Out beyond the silence of eternal night,

within the void of voiceless echoes,

between the folds of dark and light.

In somber streams of starlight.

In the waves of ebb and flow.

Heaven exceeds eternal planes.

Though, it remains closer then we know.

There was a time when the stars were a great source of inspiration and contentment for me. Their slow, predictable progression seemed to calm some of the anxiety brought on by a chaotic world. The incomprehensible distances and incalculable numbers were a humbling reminder of my insignificance. While at the same time, the vastness and complexity made me feel as if I was a part of something great.

It recently occurred to me that over the last six months, since my son’s death, I have not acknowledged a single star, and even the moon has escaped my view. Which, to be honest doesn’t surprise me, considering my mood has been steadily waning. The death of my son not only decimated my world, it enveloped every aspect of my life.

My universe imploded the moment his heart ceased to beat. So, now when the galaxy does cross my mind, it only perturbs me. Because, it no longer exacts a sense of awe, nor does it bring me any peace. It only serves to remind me that the singularity of an individual is expounded by the gravity of death. And, that the loss of a child is beyond the scope of any conceivable horizon.

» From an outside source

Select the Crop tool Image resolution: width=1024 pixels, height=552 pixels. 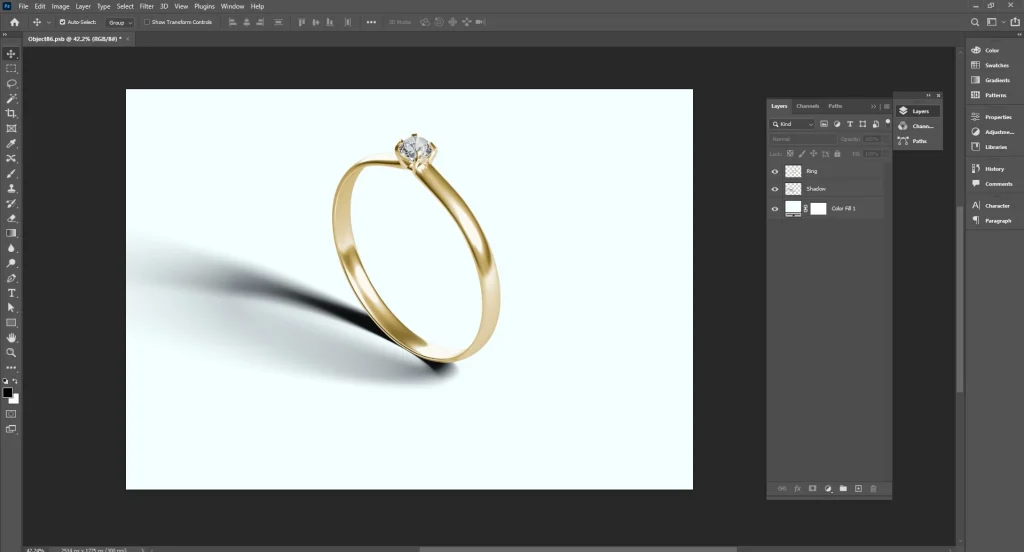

I can only describe it as black hole of sorrow in which every emotion is compressed and compounded in the vacuum of grief. It is an inescapable vortex that drags me down and wears me thin.

I don’t think anyone would dispute that our children are the center of our emotional cosmos. My world certainly revolved around my son. When that hope is extinguished, you live in perpetual oblivion where nothing sparks your interest or distracts you from your pain.

In some strange way, it’s disheartening to see that the world is persevering, and that the heavens are unchanged. It’s so contrary to what we are going through. Even if the stellar array were suddenly extinguished, it would not compare to what we have already experienced. In fact, it might give us some comfort. Because, only something of that magnitude could begin to convey to others the horror and isolation that we are enduring on a daily basis.

But, despite the fact that I am overwhelmed by the bleakness of my own encroaching future, I am compelled to make an attempt to turn the darkness into something we can all reflect on.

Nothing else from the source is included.